Venture capital or stock option funding
Venture capital or investment have become one of the biggest sources of funding for business startups nowadays. Here, you pitch your idea for a business to individuals who have enough money to finance it. Then, you offer those may be interested a share of the profits and a say in how the company is run.
The perk of this approach is the quick way in which you can get the money needed to set up your business. This method is particularly useful for those in industries with a high startup costs, like in green energy and medical industries. It’s also good for certain other industries like tech, which these days have relatively low startup costs but potentially very high returns. Of course the money you raise isn’t free, there are drawbacks as well, that come in the from losing both complete control and the money you can make, from your company once it’s up and running.
So, like all other options on this list, you should compare the perks and drawbacks to see if this source of funding is right for you.
Crowdfunding is the practice of funding a project or venture by raising many small amounts of money from a large number of people. Often times crowdfunding is associated with sites like Kickstarter and Indiegogo that let you pitch your idea for a product/service and receive pledges from people and in return the funders receive rewards/perks. The rewards/perks can come in the form of early access to the product or special promotional materials. There are also sites such as SeedInvest that allow people to invest in your company for shares of equity/ownership.
Initial Coin Offerings (ICO)
The latest trend in fundraising is to offer what is known as an initial coin offering otherwise referred to as an ICO. An ICO allows startups to bypass the rigorous and regulated capital-raising process required by venture capitalists or banks. In an ICO campaign, a percentage of the cryptocurrency is sold to early backers of the project in exchange for legal tender or other cryptocurrencies (usually Bitcoin or Ethereum). ICOs are not currently regulated, however, the SEC has began to take a serious interest in them due to some ICOs resulting in fraud. We’ve talked in the past about the future of ICOs and whether or not they should be regulated.
Loans are a great middle ground for those looking to finance a business. They offer a quick and easy way for you to get the needed funds for your company. But, they don’t require a share of your company or a share of the creative control.

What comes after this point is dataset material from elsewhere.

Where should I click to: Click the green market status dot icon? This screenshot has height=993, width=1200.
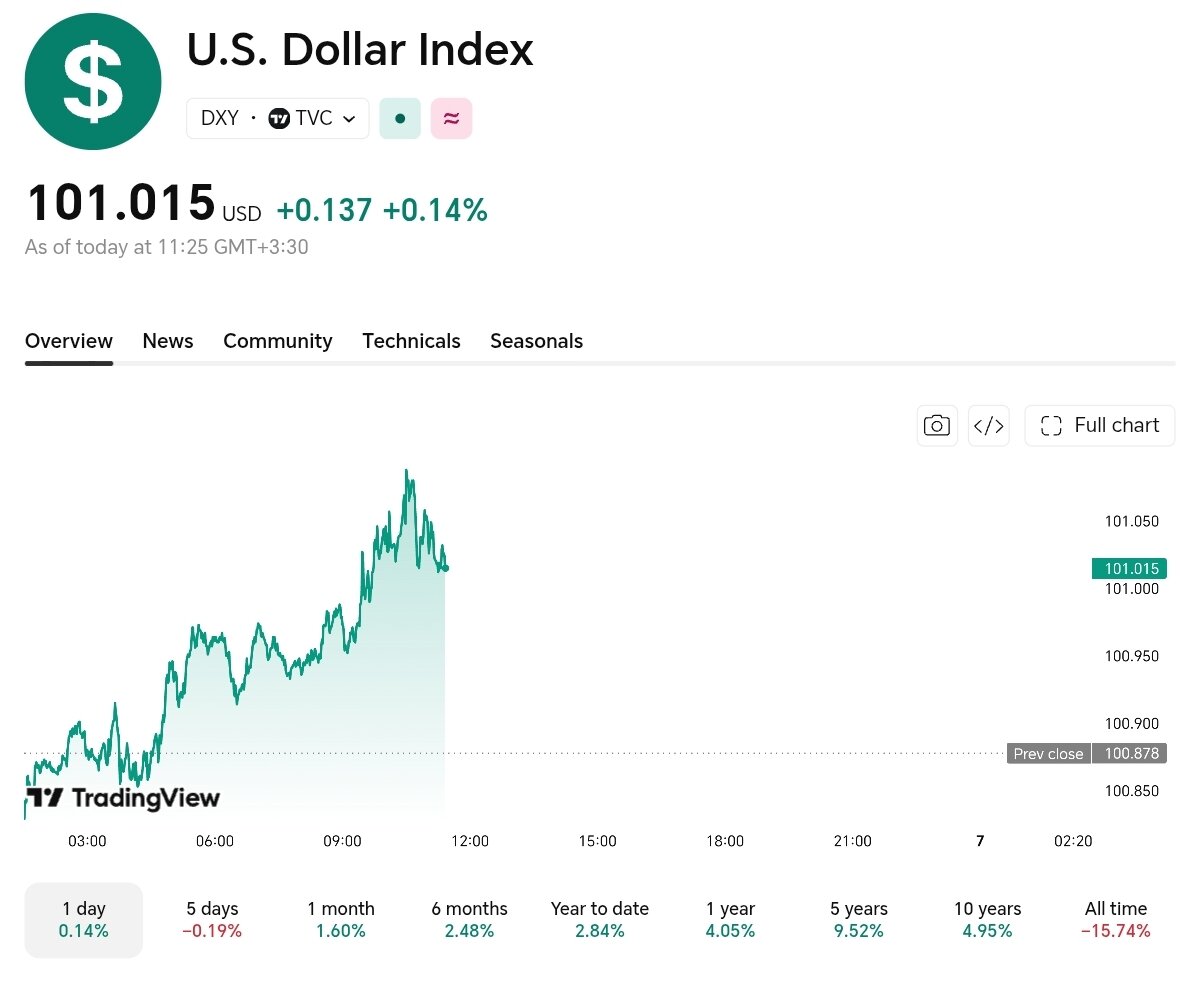pos(400,118)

So, once you’ve paid off your loan, you’re free to enjoy all the profits from your business. They’re also an increasingly diverse option. You can refinance your house, apply for a personal loan, or even check out title loans. You can do this all online too from sites like TFCTitleloans.com.

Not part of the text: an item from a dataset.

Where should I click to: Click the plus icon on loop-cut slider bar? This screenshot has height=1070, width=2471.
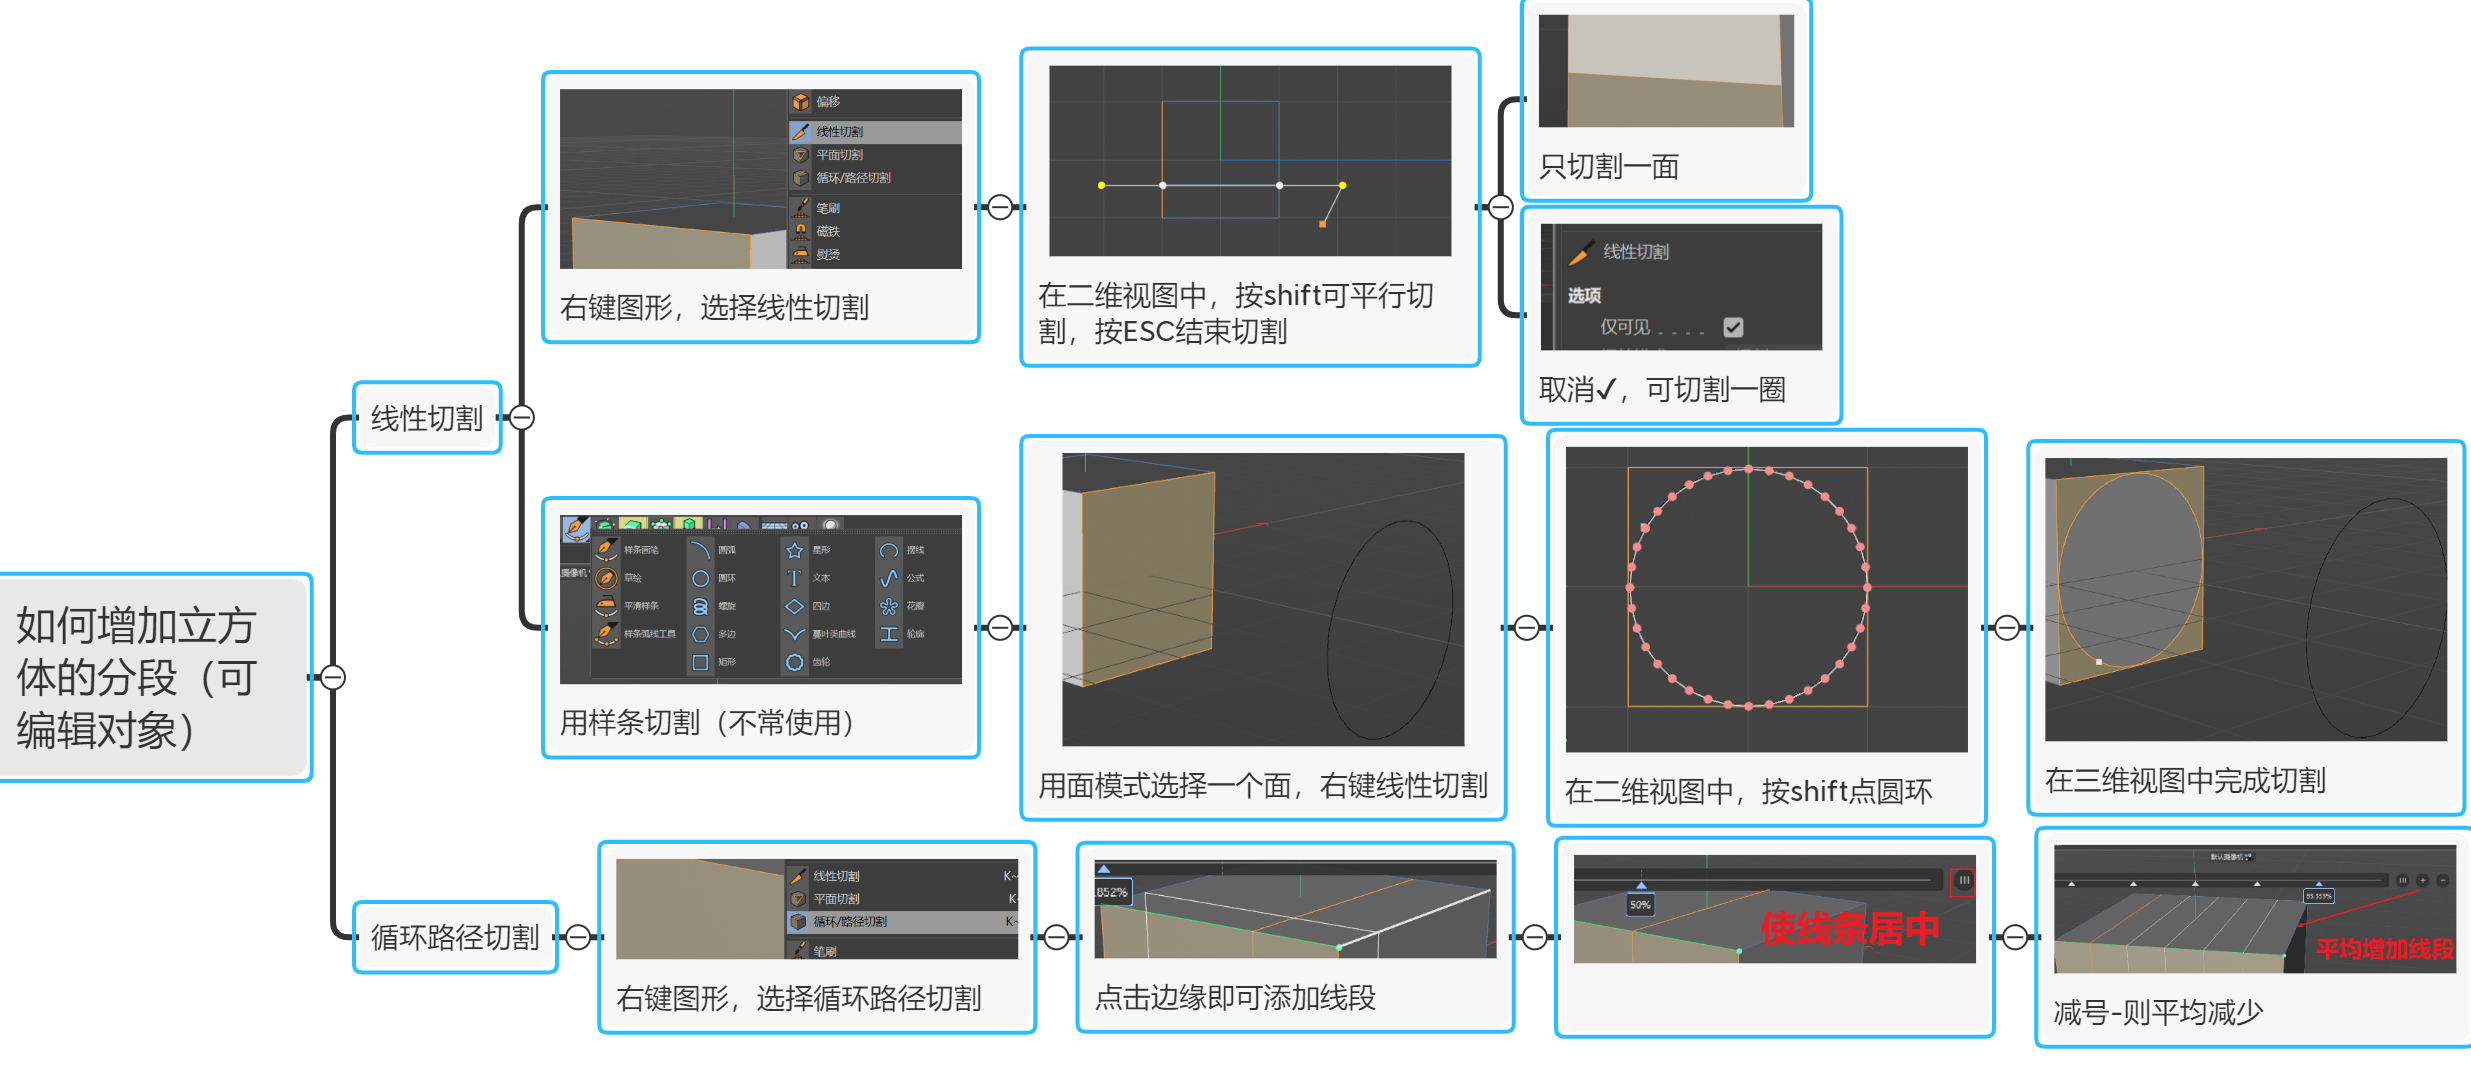coord(2422,881)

The only drawback here is the cost of the interest rates on the loans. So, make sure you do your homework to get yourself a good deal if you’re choosing this option.
Part-time jobs or side hustles
This is a popular source of funding for younger entrepreneurs. Getting a second, part-time job can help you accumulate enough money to put into a new business. This can help you bring in more money quickly, without needing a loan or investor. But, it will require more work and can be time-consuming. This makes it a better fit for younger entrepreneurs who may struggle to get approved for a loan.
Grants or bursaries
Part of the rise in the popularity of entrepreneurship has come from government support. Small and medium businesses can help boost a country’s economy. Because of this, the government is often happy to support the creation of new businesses. So, there are usually plenty of grants, bursaries or government-sponsored loans with low interest offered to entrepreneurs. These have next to no drawback, other than a potentially unsuccessful application. They can also make a great addition to another option on this list for added funding for your new business.